After EgyptAir Flight 804 crashed on May 19, 2016, I asked the same question that many others undoubtedly asked as well: How could God let this happen? Of course, this plane crash is just one relatively small tragedy in the whole scheme of things.
By Ken Levy | Skeptic
When we add in all of the other tragedies—all the violence, pain, suffering, and premature death that occur on this planet—the same question becomes correspondingly more difficult to answer.
This is the problem of evil, an argument that is typically used in support of atheism. If God were omnibenevolent, He would want to minimize such evils as violence, pain, suffering, and premature death; if God were omniscient, He would know everything that is happening in the universe; and if God were omnipotent, He would be able to act on His omnibenevolence and omniscience to prevent most or all evil from occurring. Yet all of this evil still occurs. Therefore God—an omniscient, omnipotent, and omnibenevolent being—probably does not exist. If a higher intelligence exists at all, it probably lacks at least one of these three qualities.
Theists, or believers, generally respond to this argument by proposing two reasons to believe that God’s existence is perfectly compatible with all of the evil that we observe and experience:
- Despite His omnipotence, God simply could not have created a world that lacked evil. If there is to be good, there must also be evil. The existence of evil makes good possible.
Evil contributes to a much greater or higher good. For example, suffering builds moral character or brings victims much closer to God or to each other.
Believers always have at least these fallback answers at their disposal to allay any theological doubts. But the very fact that these two hypotheses can be applied no matter the kind or degree of evil in question should make us suspicious. Quite simply, they prove too much. They commit theists to the incredible position that God’s existence should not be doubted even if the degree of evil in the world far outweighs the good. Atheists are right to respond to this theistic “spin”: if God exists no matter how much evil there is, then what good is He in the first place? Better, it would seem, to have much less evil and no God than much more evil and God.

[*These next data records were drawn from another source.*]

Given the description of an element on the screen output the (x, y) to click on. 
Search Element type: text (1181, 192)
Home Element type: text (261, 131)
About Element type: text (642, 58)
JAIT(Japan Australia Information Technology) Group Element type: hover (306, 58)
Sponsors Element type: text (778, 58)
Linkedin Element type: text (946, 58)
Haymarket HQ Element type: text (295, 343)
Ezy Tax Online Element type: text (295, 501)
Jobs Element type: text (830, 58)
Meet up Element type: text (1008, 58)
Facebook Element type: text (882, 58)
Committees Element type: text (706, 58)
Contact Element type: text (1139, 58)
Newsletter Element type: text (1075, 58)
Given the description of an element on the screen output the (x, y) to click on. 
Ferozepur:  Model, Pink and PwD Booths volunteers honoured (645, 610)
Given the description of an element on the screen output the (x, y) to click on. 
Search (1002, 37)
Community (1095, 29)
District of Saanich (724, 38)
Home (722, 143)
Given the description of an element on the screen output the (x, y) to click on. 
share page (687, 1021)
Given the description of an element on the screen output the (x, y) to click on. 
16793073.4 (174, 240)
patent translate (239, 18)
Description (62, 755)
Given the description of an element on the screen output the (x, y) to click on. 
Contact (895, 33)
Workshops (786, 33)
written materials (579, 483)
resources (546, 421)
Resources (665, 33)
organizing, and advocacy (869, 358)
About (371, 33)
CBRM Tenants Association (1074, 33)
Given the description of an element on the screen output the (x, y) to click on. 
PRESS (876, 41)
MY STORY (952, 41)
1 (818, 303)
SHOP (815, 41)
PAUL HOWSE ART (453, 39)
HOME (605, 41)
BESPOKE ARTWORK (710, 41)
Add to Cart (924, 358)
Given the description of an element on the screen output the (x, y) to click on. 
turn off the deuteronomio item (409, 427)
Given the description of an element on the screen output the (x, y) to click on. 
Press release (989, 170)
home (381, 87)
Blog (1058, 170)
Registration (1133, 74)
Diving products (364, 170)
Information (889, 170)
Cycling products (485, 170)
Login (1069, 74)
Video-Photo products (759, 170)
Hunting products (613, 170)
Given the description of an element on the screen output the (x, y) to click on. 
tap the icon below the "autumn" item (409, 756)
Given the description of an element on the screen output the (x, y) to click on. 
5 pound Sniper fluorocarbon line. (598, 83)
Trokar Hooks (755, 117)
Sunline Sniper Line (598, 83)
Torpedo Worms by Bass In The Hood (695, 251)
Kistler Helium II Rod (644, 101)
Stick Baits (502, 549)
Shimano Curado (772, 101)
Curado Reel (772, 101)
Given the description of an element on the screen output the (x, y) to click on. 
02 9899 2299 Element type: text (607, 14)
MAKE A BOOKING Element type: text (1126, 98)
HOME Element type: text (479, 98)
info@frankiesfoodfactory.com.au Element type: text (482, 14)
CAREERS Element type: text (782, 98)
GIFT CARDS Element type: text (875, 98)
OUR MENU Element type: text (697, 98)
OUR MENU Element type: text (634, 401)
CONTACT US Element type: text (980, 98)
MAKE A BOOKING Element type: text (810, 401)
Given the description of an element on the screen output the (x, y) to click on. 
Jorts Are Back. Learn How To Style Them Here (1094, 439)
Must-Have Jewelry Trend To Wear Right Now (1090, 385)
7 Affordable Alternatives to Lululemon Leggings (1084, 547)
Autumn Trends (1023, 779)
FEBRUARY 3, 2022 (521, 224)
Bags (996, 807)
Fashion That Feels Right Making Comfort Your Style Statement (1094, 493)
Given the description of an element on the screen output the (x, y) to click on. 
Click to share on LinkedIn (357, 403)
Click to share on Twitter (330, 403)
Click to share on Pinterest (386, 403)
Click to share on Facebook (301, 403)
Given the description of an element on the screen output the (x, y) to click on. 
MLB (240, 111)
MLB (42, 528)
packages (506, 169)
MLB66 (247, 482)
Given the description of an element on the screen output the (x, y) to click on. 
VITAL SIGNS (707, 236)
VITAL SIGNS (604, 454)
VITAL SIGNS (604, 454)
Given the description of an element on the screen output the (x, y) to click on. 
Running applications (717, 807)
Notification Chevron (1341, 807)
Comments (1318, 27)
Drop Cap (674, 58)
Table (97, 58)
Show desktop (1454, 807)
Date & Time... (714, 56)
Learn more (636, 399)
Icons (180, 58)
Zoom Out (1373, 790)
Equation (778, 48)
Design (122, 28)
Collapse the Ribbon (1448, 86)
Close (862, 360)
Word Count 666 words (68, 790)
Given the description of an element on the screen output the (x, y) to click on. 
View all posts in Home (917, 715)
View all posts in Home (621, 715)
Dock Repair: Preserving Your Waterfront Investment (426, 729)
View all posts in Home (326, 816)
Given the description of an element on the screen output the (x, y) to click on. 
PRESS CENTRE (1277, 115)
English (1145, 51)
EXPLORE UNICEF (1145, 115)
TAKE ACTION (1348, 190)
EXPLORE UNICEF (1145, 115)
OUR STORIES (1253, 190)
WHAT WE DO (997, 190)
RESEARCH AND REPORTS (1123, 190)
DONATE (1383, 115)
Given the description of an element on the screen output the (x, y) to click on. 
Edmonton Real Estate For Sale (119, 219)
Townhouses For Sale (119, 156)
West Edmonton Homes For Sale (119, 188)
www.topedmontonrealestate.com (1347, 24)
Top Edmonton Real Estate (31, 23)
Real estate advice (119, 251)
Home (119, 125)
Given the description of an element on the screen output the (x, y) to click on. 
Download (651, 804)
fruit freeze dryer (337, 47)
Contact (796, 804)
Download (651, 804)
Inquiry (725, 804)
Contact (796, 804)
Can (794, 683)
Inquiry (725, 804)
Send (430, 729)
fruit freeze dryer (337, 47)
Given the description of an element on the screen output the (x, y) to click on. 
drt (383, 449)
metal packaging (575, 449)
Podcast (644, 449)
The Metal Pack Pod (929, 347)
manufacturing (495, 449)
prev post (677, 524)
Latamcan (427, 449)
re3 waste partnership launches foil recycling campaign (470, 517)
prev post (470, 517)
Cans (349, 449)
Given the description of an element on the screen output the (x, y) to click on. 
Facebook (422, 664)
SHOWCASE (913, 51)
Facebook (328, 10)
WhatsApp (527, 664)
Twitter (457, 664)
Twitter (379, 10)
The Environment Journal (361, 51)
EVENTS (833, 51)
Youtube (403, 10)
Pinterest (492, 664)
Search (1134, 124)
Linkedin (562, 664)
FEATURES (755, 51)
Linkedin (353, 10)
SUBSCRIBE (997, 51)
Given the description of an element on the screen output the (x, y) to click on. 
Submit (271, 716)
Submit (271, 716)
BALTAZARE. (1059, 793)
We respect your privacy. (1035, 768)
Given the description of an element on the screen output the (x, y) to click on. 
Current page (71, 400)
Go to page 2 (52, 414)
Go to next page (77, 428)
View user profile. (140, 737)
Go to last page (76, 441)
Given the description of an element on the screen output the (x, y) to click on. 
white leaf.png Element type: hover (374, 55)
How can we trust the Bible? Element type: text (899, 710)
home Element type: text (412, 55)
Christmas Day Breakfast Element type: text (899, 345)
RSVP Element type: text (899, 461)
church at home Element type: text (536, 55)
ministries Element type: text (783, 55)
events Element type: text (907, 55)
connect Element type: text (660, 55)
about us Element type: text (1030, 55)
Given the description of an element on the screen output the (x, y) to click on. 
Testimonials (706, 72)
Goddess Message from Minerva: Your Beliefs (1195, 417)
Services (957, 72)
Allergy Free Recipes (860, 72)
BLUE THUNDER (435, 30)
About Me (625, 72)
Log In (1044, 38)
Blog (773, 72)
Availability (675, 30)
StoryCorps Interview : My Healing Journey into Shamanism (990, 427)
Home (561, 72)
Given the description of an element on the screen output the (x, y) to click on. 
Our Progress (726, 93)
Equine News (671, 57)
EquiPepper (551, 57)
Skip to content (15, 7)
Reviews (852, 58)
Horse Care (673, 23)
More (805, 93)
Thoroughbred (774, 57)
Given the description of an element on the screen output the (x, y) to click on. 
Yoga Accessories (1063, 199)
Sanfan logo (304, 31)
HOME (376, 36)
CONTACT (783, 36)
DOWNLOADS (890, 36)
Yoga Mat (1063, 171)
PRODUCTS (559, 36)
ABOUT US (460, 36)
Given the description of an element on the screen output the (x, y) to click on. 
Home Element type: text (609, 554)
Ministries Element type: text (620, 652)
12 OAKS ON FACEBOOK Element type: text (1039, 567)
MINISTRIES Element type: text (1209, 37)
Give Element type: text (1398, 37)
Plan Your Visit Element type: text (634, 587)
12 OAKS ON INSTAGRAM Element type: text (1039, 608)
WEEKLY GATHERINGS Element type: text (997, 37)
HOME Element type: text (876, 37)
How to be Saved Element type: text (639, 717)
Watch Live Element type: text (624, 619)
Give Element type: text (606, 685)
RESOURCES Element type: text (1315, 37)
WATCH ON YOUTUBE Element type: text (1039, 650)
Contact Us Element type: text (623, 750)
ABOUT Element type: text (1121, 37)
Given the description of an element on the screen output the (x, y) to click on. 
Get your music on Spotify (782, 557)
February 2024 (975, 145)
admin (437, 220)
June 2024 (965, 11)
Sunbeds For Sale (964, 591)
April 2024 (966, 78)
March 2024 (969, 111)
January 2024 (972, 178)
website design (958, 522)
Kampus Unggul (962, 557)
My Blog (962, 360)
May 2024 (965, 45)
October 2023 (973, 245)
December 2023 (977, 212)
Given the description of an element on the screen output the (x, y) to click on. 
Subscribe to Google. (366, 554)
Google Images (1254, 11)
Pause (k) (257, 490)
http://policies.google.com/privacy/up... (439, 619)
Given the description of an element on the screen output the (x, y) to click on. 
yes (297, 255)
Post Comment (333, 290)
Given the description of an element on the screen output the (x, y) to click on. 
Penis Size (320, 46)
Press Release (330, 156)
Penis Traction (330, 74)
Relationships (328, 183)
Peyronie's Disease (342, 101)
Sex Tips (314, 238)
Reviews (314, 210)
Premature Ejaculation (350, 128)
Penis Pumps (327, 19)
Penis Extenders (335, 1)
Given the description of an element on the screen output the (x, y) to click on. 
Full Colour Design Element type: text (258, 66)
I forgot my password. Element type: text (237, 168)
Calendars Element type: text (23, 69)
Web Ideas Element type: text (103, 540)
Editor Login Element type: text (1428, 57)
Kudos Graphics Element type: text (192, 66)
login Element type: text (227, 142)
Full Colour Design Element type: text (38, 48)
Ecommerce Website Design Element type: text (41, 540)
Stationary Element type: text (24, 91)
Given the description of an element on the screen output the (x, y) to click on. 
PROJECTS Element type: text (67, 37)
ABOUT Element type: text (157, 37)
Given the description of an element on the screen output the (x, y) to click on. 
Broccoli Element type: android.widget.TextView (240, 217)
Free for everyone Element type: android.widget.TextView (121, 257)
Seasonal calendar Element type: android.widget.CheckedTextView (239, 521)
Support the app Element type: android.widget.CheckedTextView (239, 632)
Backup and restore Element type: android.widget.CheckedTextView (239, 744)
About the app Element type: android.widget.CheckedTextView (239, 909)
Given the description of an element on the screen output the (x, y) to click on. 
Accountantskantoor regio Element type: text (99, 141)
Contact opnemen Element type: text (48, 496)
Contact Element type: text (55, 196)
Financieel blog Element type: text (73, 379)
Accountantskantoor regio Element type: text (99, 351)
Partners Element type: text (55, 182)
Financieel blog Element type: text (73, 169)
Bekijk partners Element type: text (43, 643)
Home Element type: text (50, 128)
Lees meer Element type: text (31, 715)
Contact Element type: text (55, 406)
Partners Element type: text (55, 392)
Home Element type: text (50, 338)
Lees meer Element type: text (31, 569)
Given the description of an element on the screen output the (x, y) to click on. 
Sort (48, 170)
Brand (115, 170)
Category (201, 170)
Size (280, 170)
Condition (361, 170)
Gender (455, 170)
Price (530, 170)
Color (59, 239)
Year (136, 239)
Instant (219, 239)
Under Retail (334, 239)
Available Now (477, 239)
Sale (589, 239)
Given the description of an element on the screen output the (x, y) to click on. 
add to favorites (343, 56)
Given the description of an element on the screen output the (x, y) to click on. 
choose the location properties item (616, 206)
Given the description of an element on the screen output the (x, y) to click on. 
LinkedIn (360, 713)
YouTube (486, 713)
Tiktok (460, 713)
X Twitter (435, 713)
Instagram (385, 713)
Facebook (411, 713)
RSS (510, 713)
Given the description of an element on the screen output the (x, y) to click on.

Believers typically supplement (2) above with the “free will defense”: God preferred to create a world in which humans have free will and therefore the capacity to perform evil acts rather than a world in which they lack free will. He preferred this world, a world in which humans are free to do wrong, because it is far more valuable, both in itself and to humans themselves, than a world in which they are forced always to be good. Humans who consciously make the choice to follow God’s commands—notably the moral laws embodied in the believer’s holy text, such as the Ten Commandments—experience and exhibit a much more profound knowledge of, and love for, God than humans who follow them out of either primitive fear or blind compulsion, or don’t follow them at all.